Great, Kennedy thought, happy that they were moving away from the “Detective Inspector” title, at least for the time being.
“But how on earth did you know?” Castle asked.
“Well, there were a few things which tipped me off,” Kennedy started, greatly encouraged that they had now clearly turned a comer. “First off, Judy Siddons didn’t hear any of the doors closing. She’d been quite candid about everything else, so why lie about that? In fact, sir, as you yourself suggested, if she had been involved, it would have made more sense for her to have claimed she’d heard both the door to Adams’s flat, and the downstairs door to the street being slammed.”
“Good point, I hadn’t really considered that.”
“Also, if we go back to the corpse for a moment, there were two important clues there — three really, if we consider the gorge the handle of the knife made on the wall as Adams slid down to the floor. If you think about it, if you stab someone in the back then, logically, you have to be behind him or her before you do it. Adams was found against the wall. There’d have been no room for anyone to have been behind him. Yes, he possibly could have stumbled and fell after being stabbed, but if he’d been stabbed by someone in the centre of the room, gravity would have dictated that he would have fallen into the wall face first.”
“Yes... okay, that makes sense as well,” Castle agreed.
“But the final, and by far the most important, point is the position of the incriminating fingerprints on the handle of the knife,” Kennedy continued, pulling a pen from his breast pocket and grabbing it in his hand as if it were a knife. “For Adams to be stabbed the way he appears to have been stabbed, you’d have had to hold the knife in your fist like this and raise it above your head and stab like so.” Kennedy motioned with his raised hand to emphasise the point. “However, if you did grab the knife just so, then your thumbprint would be found on the other end of the butt — the furthest end from the blade. But our fingerprint chap found a clear thumbprint here,” Kennedy indicated, again on his pen, by pointing to a position on the butt, right by the make-believe blade. He swung his hand in an underarm arc to emphasise the point.

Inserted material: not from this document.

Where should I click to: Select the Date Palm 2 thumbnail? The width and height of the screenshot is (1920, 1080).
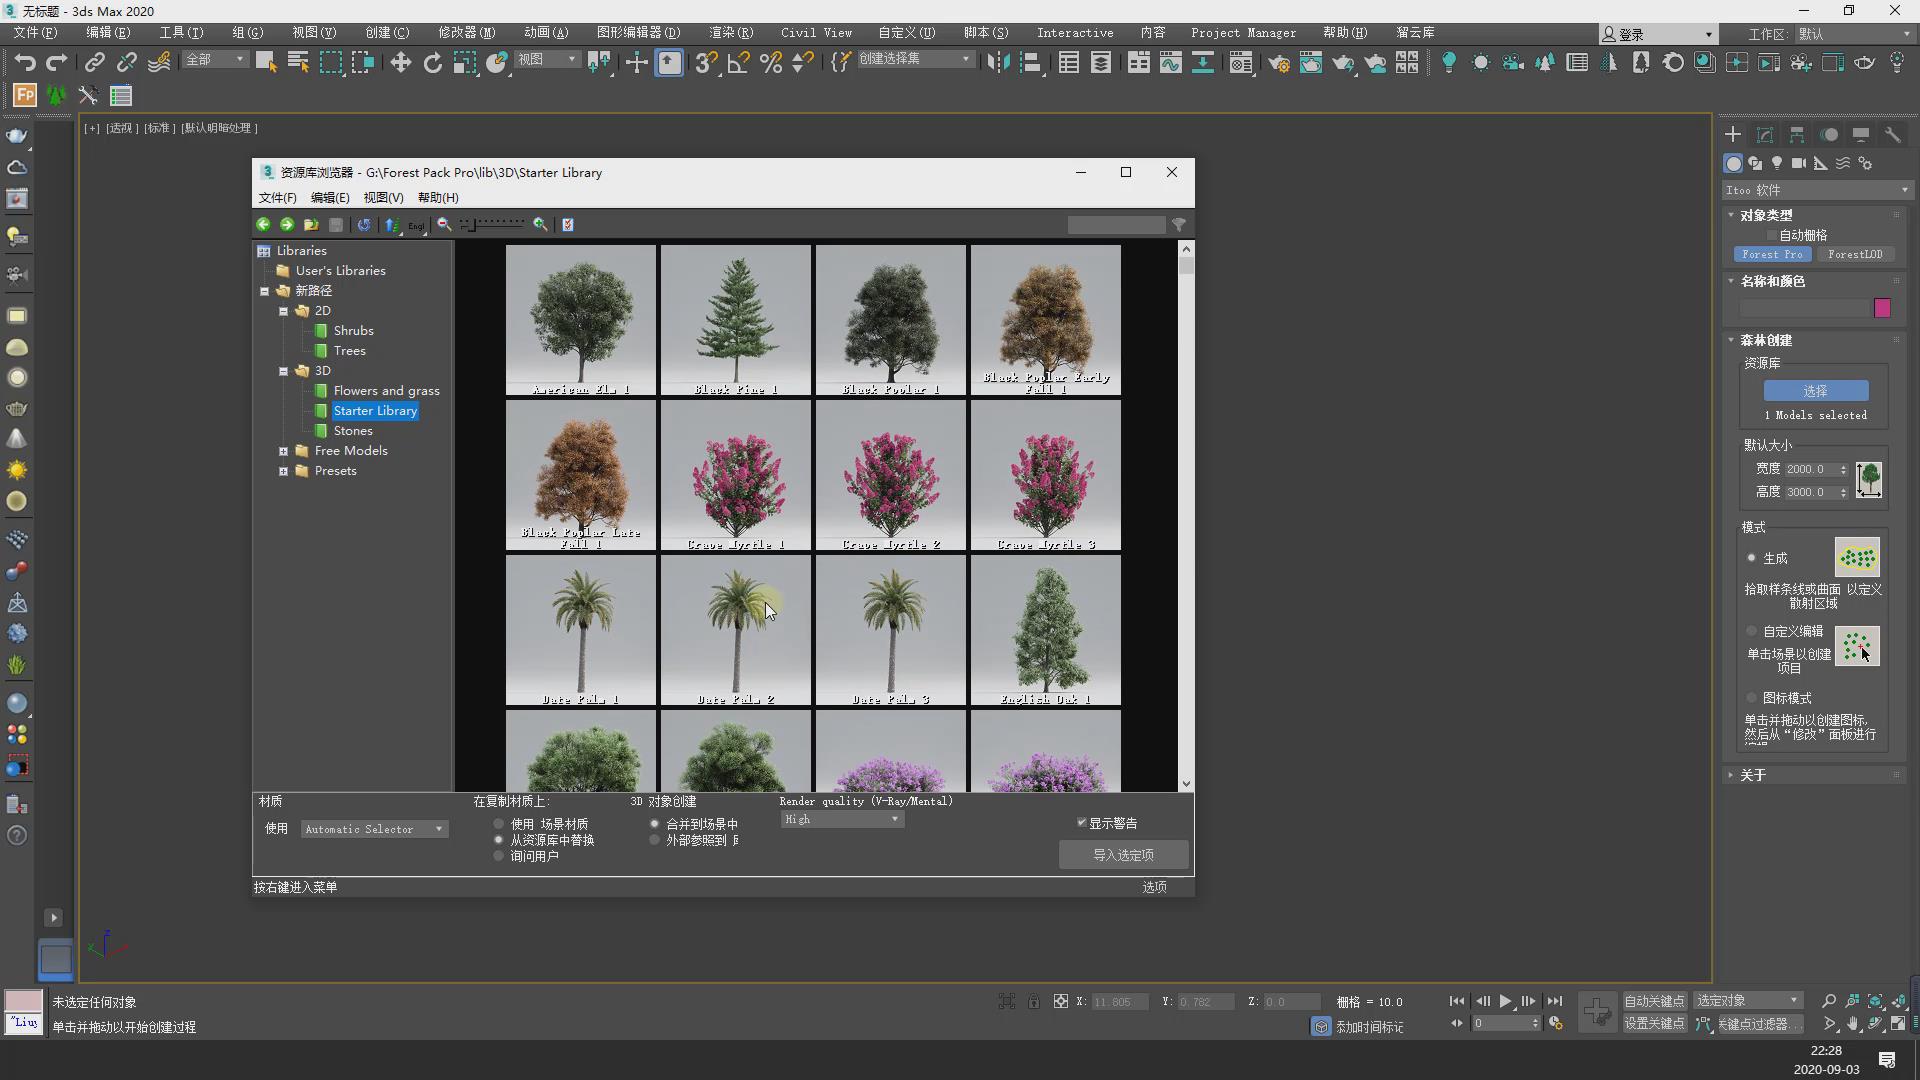coord(736,630)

Castle looked on, taking it all in and nodding agreement.
“So, if I’m to grab the knife handle the way the fingerprints confirm it was grabbed, then, as you see, it would be impossible to stab someone from the overhead angle.”
“You’re absolutely correct,” Castle agreed.
“But this is the position one would hold a knife if one were to, say... cut bread or cheese, for instance.”
“Brilliant,” Castle started, “just brilliant. I think you...”
“And then there are a few other more circumstantial things,” Kennedy said, interrupting Castle’s praise. Praise was not something the detective inspector had ever been comfortable with. “Like why would a murderer stab someone and then leave their fingerprints on the knife? And equally, why would Mr. Adams leave his entire worldly, not to mention substantial, possessions to his ex-girlfriend? The same ex-girlfriend who’d recently dumped him and who was about to marry someone else, the same someone else Mr. Adams had openly fought with? Why would Mr. Adams accommodate her with all his wealth a week before his death? That is, of course, if he hadn’t worked out an elegant plan to set her and her husband-to-be up?”
“Revenge! Excellent motive, Christy, excellent. We’ve not been out of the station an hour and you’ve solved a murder,” Castle enthused.
“Don’t you mean suicide, sir?” Kennedy suggested, politely correcting his superior.
“Yes... yes... of course,” Castle agreed, as Kennedy returned pen to jacket pocket. “I enjoyed being out with you on this case. It was invaluable to me. I discovered the secret of your success, Christy.”